=== TASK STATEMENT ===
Transcribe only what runs from the line including "Image resolution: width=1042" through the last line of the entries, exactly as it appears.

(Dataset entries)
----------------------------------------

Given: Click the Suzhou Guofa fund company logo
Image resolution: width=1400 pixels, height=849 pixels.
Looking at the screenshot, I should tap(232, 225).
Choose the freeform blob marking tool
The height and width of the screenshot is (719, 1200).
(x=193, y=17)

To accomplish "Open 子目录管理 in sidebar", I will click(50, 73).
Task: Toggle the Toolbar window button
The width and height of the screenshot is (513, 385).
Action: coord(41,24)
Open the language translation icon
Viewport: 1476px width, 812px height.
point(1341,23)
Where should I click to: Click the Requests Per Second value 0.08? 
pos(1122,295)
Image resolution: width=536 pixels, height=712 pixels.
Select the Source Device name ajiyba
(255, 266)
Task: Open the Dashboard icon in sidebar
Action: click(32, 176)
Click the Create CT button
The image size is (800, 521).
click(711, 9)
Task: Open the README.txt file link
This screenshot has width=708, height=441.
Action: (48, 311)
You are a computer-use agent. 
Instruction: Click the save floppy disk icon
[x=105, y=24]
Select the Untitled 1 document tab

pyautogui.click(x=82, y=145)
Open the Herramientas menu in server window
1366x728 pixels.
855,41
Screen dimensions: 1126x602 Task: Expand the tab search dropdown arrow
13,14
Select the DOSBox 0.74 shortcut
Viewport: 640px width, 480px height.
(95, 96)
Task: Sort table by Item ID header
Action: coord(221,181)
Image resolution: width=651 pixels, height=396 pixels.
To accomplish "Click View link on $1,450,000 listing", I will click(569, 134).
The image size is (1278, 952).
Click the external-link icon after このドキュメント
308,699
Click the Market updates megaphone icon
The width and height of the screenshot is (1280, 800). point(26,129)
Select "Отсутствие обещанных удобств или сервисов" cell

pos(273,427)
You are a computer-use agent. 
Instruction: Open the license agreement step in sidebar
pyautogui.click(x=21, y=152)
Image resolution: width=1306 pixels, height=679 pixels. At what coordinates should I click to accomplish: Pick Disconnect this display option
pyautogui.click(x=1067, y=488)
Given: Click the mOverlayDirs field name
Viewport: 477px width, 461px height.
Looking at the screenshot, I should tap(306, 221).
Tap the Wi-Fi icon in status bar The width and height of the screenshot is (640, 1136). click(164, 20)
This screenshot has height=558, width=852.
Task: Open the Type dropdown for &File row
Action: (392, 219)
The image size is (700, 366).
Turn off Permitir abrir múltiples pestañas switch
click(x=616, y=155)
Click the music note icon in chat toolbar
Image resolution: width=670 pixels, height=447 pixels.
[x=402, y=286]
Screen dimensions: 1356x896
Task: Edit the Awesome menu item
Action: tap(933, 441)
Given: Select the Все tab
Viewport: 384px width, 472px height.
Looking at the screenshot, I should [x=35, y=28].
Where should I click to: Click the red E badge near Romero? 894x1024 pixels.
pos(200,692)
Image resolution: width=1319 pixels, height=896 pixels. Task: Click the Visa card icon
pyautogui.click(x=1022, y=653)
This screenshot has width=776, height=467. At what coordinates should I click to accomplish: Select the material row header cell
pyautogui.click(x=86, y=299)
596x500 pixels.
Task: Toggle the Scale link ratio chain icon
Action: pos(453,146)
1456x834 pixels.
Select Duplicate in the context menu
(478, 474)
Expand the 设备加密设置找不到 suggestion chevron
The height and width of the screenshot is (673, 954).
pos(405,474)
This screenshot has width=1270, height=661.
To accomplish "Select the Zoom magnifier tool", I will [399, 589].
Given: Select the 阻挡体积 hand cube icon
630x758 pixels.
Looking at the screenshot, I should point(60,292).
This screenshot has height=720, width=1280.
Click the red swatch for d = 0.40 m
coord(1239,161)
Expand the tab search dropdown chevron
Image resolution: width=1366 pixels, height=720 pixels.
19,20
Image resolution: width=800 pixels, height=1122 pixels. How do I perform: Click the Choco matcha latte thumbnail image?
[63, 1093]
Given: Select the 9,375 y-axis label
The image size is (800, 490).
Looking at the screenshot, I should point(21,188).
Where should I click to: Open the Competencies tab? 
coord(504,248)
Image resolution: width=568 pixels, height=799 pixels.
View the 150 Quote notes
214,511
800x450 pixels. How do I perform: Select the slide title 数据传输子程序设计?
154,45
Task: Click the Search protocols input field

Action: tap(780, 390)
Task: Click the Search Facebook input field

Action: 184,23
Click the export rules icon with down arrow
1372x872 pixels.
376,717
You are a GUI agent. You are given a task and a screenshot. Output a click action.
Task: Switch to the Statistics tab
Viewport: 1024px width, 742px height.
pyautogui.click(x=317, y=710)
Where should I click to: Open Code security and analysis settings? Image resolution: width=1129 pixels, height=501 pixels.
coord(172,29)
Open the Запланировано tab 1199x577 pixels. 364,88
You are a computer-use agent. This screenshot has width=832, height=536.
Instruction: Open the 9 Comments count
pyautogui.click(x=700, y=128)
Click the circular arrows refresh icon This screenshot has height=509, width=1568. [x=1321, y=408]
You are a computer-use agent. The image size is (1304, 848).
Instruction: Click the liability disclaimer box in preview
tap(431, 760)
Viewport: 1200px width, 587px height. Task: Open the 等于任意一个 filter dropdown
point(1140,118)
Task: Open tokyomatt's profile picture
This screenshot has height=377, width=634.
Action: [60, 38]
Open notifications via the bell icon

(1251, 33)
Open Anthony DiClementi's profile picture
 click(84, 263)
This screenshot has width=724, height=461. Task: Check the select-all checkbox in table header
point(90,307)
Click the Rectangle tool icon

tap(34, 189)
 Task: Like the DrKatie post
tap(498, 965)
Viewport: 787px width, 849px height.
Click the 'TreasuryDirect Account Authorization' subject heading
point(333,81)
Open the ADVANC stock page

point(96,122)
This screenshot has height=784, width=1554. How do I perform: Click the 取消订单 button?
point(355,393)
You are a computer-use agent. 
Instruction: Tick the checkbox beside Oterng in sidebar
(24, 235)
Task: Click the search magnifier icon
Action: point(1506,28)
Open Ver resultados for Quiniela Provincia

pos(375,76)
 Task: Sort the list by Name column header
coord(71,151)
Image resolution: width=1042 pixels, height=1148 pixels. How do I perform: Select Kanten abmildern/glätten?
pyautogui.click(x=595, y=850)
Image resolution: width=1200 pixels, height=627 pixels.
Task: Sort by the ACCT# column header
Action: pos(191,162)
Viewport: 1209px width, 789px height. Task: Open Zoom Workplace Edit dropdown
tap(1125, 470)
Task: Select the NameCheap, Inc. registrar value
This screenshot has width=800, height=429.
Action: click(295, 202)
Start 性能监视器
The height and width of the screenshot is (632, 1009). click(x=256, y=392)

----------------------------------------

=== EXPECTED OUTPUT ===
Image resolution: width=1042 pixels, height=1148 pixels. How do I perform: Select Kanten abmildern/glätten?
pyautogui.click(x=595, y=850)
Image resolution: width=1200 pixels, height=627 pixels.
Task: Sort by the ACCT# column header
Action: pos(191,162)
Viewport: 1209px width, 789px height. Task: Open Zoom Workplace Edit dropdown
tap(1125, 470)
Task: Select the NameCheap, Inc. registrar value
This screenshot has width=800, height=429.
Action: click(295, 202)
Start 性能监视器
The height and width of the screenshot is (632, 1009). click(x=256, y=392)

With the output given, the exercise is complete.